US: 2 held for fatal shooting at fraternity party



US: 2 held for fatal shooting at fraternity party Washington: Two men were arrested and charged with murder after they allegedly fired into a university fraternity party in Ohio, killing one student and wounding 11 others, police said.

The men had been thrown out of the early morning party near the campus of Youngstown State University after a fight, but returned a short time later.

"They just started firing in the open door, into a crowd of 40 or 50 people," Youngstown police chief Jimmy Hughes said. "They were both armed."

University senior Jamail Johnson, 25, died when he was shot once in the back of the head and several times in the lower body, Rick Jamrozik, an investigator with the coroner's office, said.

The shooting at 3:30 am on Sunday occurred at an off-campus house where members of the Omega Psi Phi fraternity lived.

Hughes would not identify the alleged gunmen, but said they are not university students. He said one of the alleged shooters is 22 years old and the other is 20, and both live in Youngstown, located 75 miles southeast of Cleveland.

Both men were charged with aggravated murder, 11 counts of felony assault and 11 counts of shooting into a residence.

Eight of the wounded had been treated and released from Saint Elizabeth Health Centre in Youngstown, hospital spokeswoman Tina Creighton said.
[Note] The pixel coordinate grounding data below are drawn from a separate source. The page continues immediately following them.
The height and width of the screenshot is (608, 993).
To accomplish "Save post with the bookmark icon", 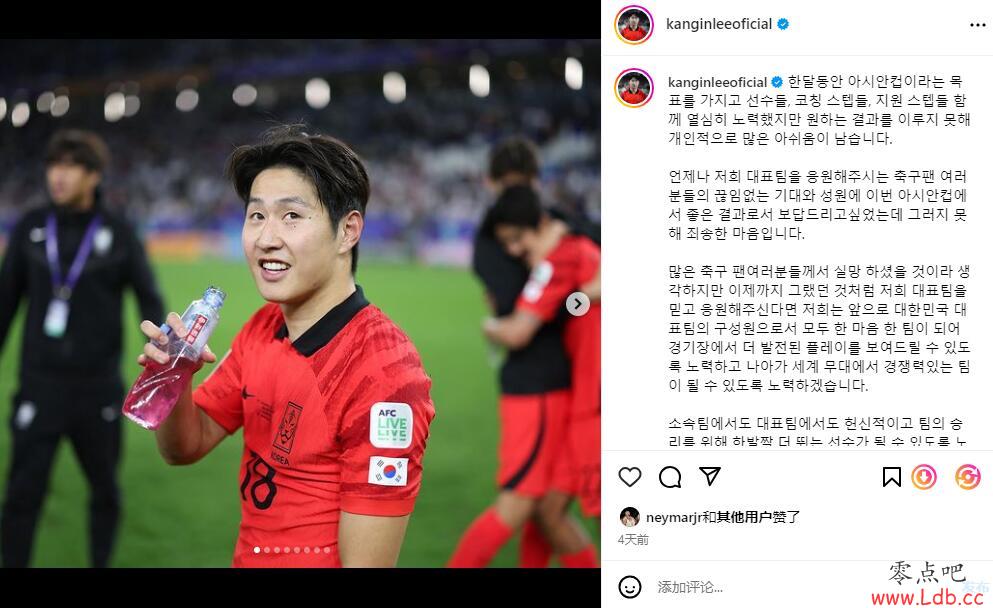I will 892,477.
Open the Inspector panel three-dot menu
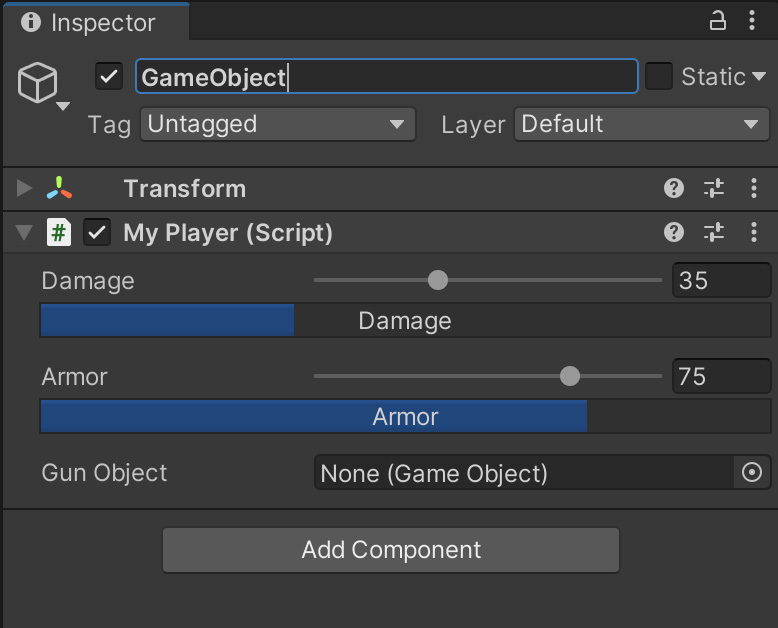The width and height of the screenshot is (778, 628). (752, 21)
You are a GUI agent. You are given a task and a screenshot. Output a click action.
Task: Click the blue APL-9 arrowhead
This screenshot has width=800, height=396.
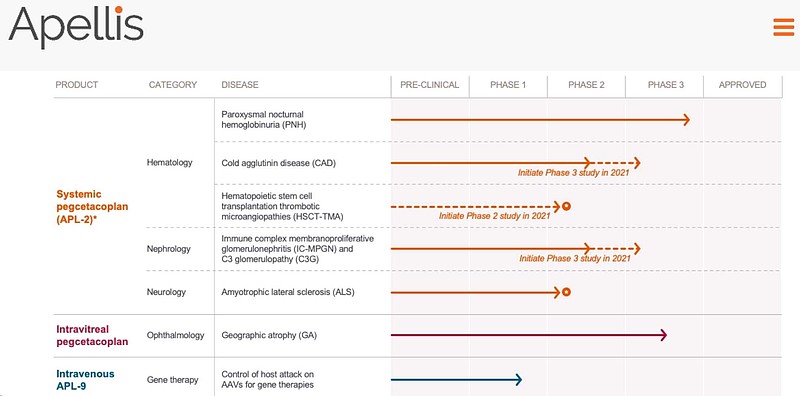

Three were still in the facility's care, though she could not confirm their identities or their current conditions.

The police chief said an FBI violent crime task force based in Cleveland was called in to lead the hunt for the suspects, one of whom turned himself in. The other suspect was arrested without incident at a relative's house in Youngstown.

The cause of the fight was not immediately known, Hughes said, adding that the suspects were escorted out by several fraternity brothers. He said the semi-automatic pistols used in the shooting have not been recovered.

University police stepped up their presence on campus after the incident, but YSU police chief John Gocala said there was no threat to the school.

"I want to express my deepest sympathies to the family of the student who died in this tragic act of violence, and to ask everyone to keep him and the other students in their thoughts and prayers," YSU president Cynthia Anderson said in a statement.

"It is a sad day for the YSU family."

Anderson visited the hospital earlier to meet with wounded students and their families. Counsellors and clergy offered their services to students and others seeking to cope with the incident.